Winter Kills is a black comedy novel by Richard Condon exploring the assassination of a U.S. president. Published in 1974, its plot parallels the murder of John F. Kennedy and various conspiracy theories about it.

==Plot==
U.S. President Timothy Kegan has been assassinated in Hunt Plaza in Philadelphia. The ensuing presidential commission determined a lone gunman had been responsible.

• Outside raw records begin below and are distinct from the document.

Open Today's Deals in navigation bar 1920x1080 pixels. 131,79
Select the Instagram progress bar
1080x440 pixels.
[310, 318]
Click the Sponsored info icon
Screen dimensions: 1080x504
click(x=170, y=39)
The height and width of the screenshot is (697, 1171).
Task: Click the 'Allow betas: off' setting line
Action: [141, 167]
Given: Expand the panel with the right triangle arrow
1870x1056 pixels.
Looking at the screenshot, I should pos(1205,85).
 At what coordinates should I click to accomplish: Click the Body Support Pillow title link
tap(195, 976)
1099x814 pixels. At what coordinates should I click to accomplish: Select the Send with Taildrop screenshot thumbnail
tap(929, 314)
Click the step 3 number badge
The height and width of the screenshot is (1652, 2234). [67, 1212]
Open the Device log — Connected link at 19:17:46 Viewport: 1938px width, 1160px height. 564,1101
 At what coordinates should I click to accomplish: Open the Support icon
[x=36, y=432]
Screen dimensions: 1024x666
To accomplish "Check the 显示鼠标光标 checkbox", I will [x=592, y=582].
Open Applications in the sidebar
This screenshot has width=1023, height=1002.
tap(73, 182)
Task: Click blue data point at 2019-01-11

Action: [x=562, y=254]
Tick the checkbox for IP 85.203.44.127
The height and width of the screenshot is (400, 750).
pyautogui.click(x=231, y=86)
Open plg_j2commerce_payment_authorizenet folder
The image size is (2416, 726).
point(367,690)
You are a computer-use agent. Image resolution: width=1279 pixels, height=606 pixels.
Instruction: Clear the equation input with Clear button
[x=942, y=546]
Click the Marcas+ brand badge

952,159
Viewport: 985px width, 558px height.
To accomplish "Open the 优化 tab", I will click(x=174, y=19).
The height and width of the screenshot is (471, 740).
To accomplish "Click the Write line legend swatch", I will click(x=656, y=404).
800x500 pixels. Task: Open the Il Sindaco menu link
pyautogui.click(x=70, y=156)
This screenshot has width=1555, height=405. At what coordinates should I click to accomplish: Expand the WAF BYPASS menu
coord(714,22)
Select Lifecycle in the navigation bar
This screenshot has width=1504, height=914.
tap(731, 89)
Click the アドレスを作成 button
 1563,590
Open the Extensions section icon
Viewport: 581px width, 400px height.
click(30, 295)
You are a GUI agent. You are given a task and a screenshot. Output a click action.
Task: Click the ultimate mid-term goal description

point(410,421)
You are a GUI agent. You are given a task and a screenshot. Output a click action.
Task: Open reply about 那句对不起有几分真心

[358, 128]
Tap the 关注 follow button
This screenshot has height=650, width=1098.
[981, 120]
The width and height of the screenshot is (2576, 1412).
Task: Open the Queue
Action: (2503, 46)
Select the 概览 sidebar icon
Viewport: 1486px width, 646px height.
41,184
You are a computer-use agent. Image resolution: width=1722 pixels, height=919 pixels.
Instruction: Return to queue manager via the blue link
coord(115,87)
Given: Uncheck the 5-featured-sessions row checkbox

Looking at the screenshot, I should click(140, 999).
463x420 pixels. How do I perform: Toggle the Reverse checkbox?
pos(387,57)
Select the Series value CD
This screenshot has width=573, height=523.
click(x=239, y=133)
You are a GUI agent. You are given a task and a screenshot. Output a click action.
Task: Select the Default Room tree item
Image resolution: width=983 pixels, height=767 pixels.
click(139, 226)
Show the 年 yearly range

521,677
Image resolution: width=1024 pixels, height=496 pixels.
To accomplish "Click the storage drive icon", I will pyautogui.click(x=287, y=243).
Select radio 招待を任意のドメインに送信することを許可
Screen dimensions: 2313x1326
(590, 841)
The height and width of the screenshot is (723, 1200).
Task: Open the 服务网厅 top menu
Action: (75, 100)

Years later Kegan's half-brother, Nick, witnesses the death-bed confession of a man claiming to have been part of the killing's 'hit squad'. As Nick attempts to uncover those behind it he encounters a web of figures and groups that could have led or been part of the conspiracy. One is Lola Camonte, a hostess, lobbyist and fixer. She recounts President Kegan asking her about appointing a member of organized crime to the Court of St. James's as the U.S. ambassador to Great Britain. Also coming up is "Joe Diamond", a fictional representation of the Mob-connected Dallas nightclub owner Jack Ruby, who shot and killed Kennedy's accused assassin Lee Harvey Oswald.

Numerous intertwined threads variously implicate organizations and individuals, or are proffered to throw Nick off the trail. Among them are the Jewish/Italian-American Mob, figures related to Cuba, even possible domestic police connections. Only at the end, when Nick meets with his vicious and perverse Joseph P. Kennedy-like 'father, is the truth revealed - generically pointing the finger at a "system" of interrelated interests embracing organized crime, the U.S. covert world, big business, and political fixers.

==Film adaptation==
In 1979, a film adaptation of the novel was released, Winter Kills, which starred Jeff Bridges and John Huston.